Write A Strong Opening
Your first job in writing any letter is to gain your reader’s
attention. It’s an important principle of effective
writing to put the most important information first. Your
opening paragraph is both the headline and the lead for the
message that follows in the rest of the letter.
Don’t weigh down the front of your letter with boring
repetition of information that your reader already knows.
Many letters fail to start well because they follow the standard
paragraph of every business letter. Here are some typical
examples of openings in business letters
Thank you for your letter of 8th March 1998, which has been
passed to me for my attention.
I refer to previous correspondence in respect of the above
and note that to date we have not received your cheque for
the outstanding arrears.
I write with reference to our telephone conversation yesterday
regarding the above matter.
Starting with a reference to the incoming letter is weak
and wastes your reader's time. Most readers skip it, looking
to the second and third paragraphs to get the answer to their
questions. If you step right into your subject in the first
paragraph, you’ll show your reader you do not intend
to waste valuable time. So get rid of any opening reference
to the reader's letter and answer the most important question
or give the most relevant information in your first sentence.
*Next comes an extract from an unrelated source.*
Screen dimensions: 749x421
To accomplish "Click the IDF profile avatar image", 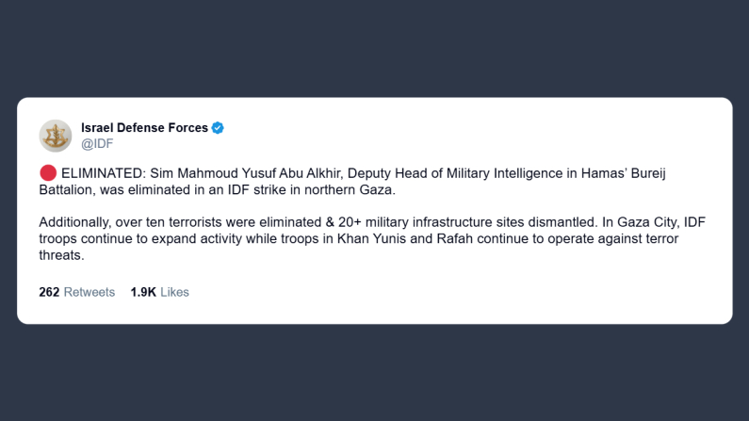I will click(56, 136).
Make your first paragraph do something other than just referring
to known information—so plunge straight into your message
and don’t waste your reader’s time. For example,
- answer a question
- ask a question
- explain an action taken
- express pleasure or regret
- give information
As the opening paragraph sets the tone for your letter, try
to avoid using tired phrases that are wordy, give little information
and create a formal and impersonal tone. Using the classic
business-speak opening of Further to... almost guarantees
the rest of the letter will be a typical, long-winded, standard
piece of business writing.
These opening phrases are so popular because we don’t
have to think of what to write. Watch out for standard phrases
in opening paragraphs. Examples are:
- Further to my recent
- I am writing
- I refer to my letter dated
- I refer to previous correspondence
- I write in reference to
- In respect of the above
- Recent correspondence
- With reference to
- With regards to
So be sure your opening paragraph sets the right tone for
your letter. Be direct and use your words positively so your
reader has a good impression from the beginning of your letter.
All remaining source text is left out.